BEGIN Dataset content
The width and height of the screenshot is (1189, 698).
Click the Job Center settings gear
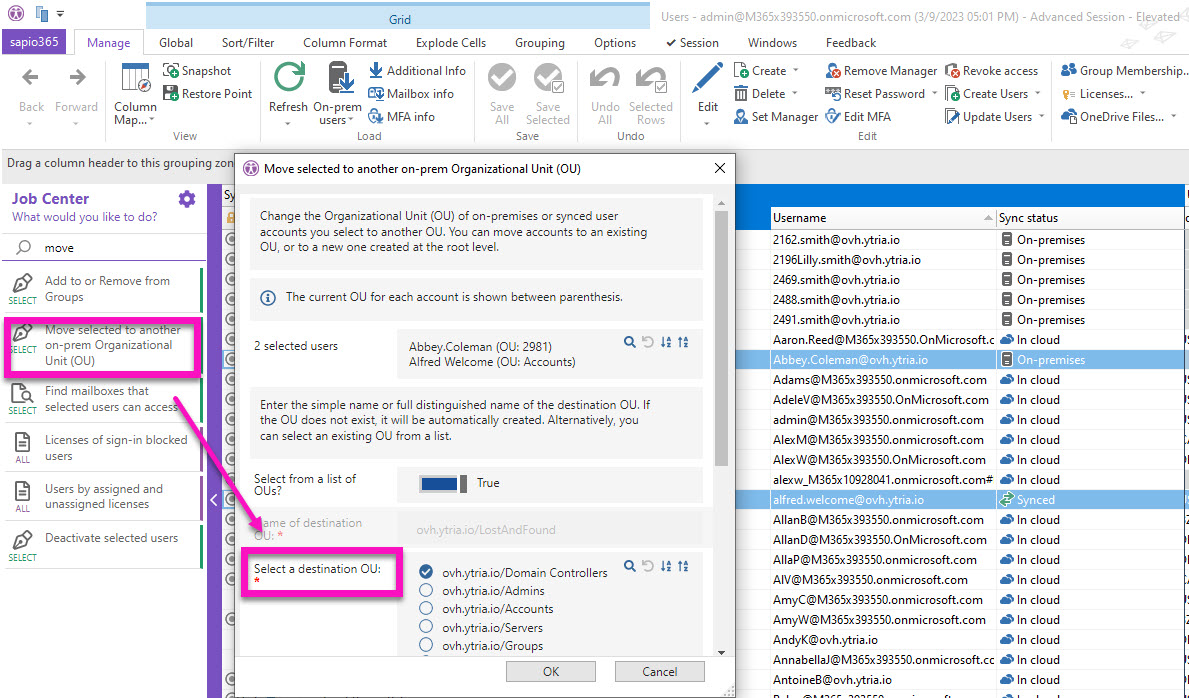187,199
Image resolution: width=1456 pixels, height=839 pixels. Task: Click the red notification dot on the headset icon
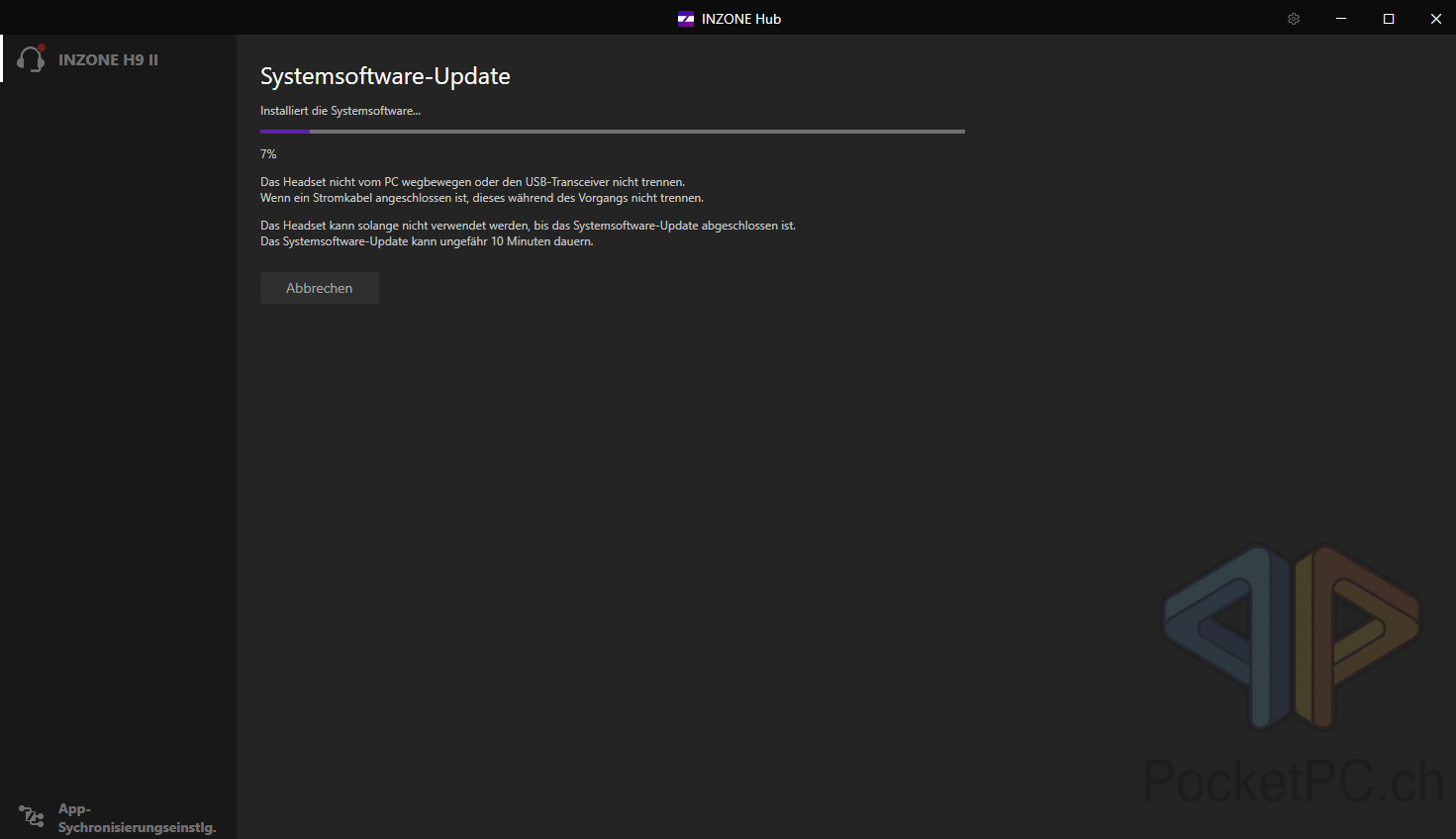click(x=42, y=47)
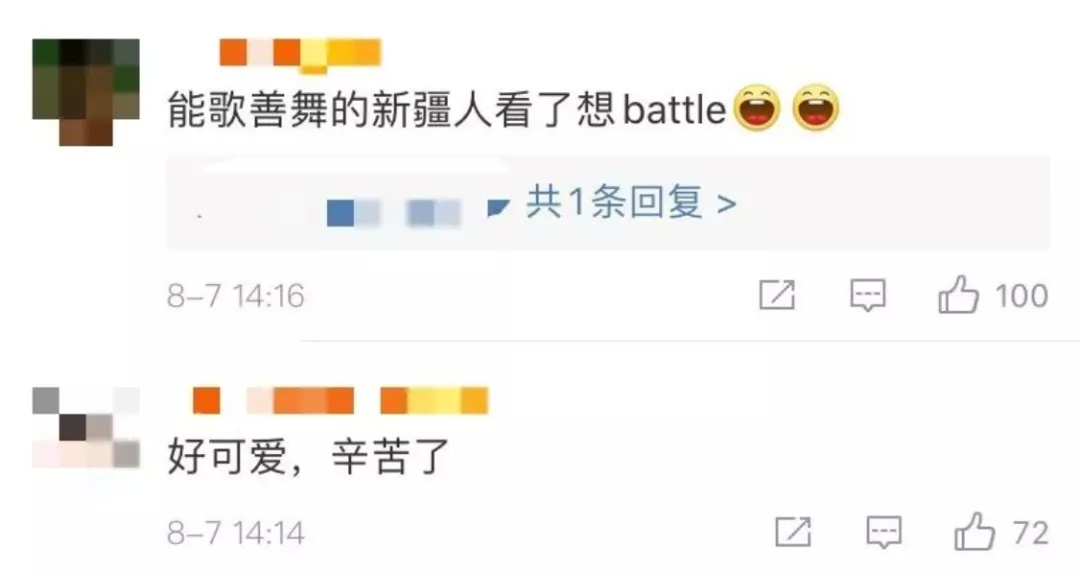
END Dataset content
**Task prompt:** Your reply should consist of the data, transcribed exactly, and should hold no pictures.

**Response area:**
The width and height of the screenshot is (1189, 698).
Click the Job Center settings gear
187,199
Image resolution: width=1456 pixels, height=839 pixels. Task: Click the red notification dot on the headset icon
click(x=42, y=47)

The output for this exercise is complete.